Authors: Kate Riordan
Tags: #Fiction, #Historical, #Mystery & Detective, #Thrillers, #General, #FICTION/Mystery & Detective/Traditional British
George Woolfe had deliberately taken the long way back from work. The light was clearer than it had been for weeks and, while it was still too warm for anything but shirtsleeves, he could sense a freshening in the air, as if the reluctant autumn approached at last. As he strolled idly along, the sun sank lazily towards the jagged city skyline, its rays illuminating the scanty clouds in gaudy shades of lilac and rose.
The streets were busy at this hour, crowded with men like George, trudging home after a long shift at the factories. Their eyes, blank with exhaustion, were lowered to the ground in front of them while the sunset blazed on, ignored. Carriages occasionally rolled by at a stately pace, the horses spared in the heat. Most were travelling from the north, from days out in the countryside, and they seemed to bring some vestige of it back with them. Only ten miles away their wheels would have brushed the cowslip and baby’s breath that grew amongst the ancient hedgerows, where the smell of clean, warmed earth would have risen up as the horses’ hooves clattered down.

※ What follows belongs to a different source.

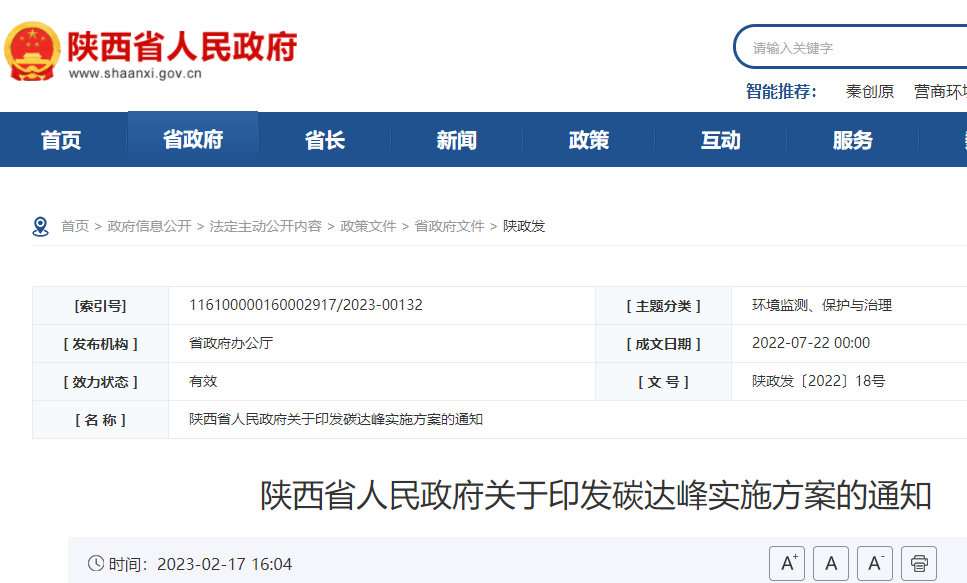Print the article using the printer icon
This screenshot has height=583, width=967.
point(920,563)
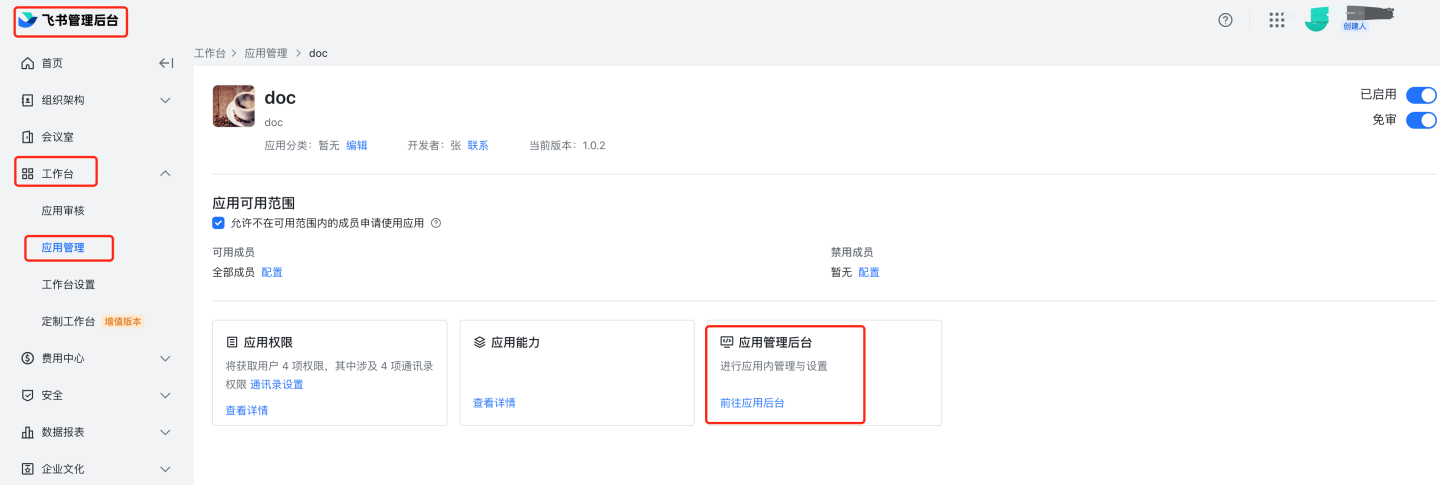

George stopped and stared as one slowly approached, a large open barouche occupied by an elderly, but upright gentleman and three ladies who, with their pale dresses and coils of dark hair, he supposed were a trio of sisters. Although the sun was no longer strong, one of them still held a white parasol aloft. As her carriage passed, just a few feet from where George stood, she looked directly at him. He expected her to look down demurely as their eyes met but she didn’t, she held his gaze, even turning her head slightly as she went by. Long after they’d gone George stayed rooted to the spot, his eyes fixed on the wheel ruts the carriage had made in the dusty surface of the road. As he ruminated, someone jostled him from behind.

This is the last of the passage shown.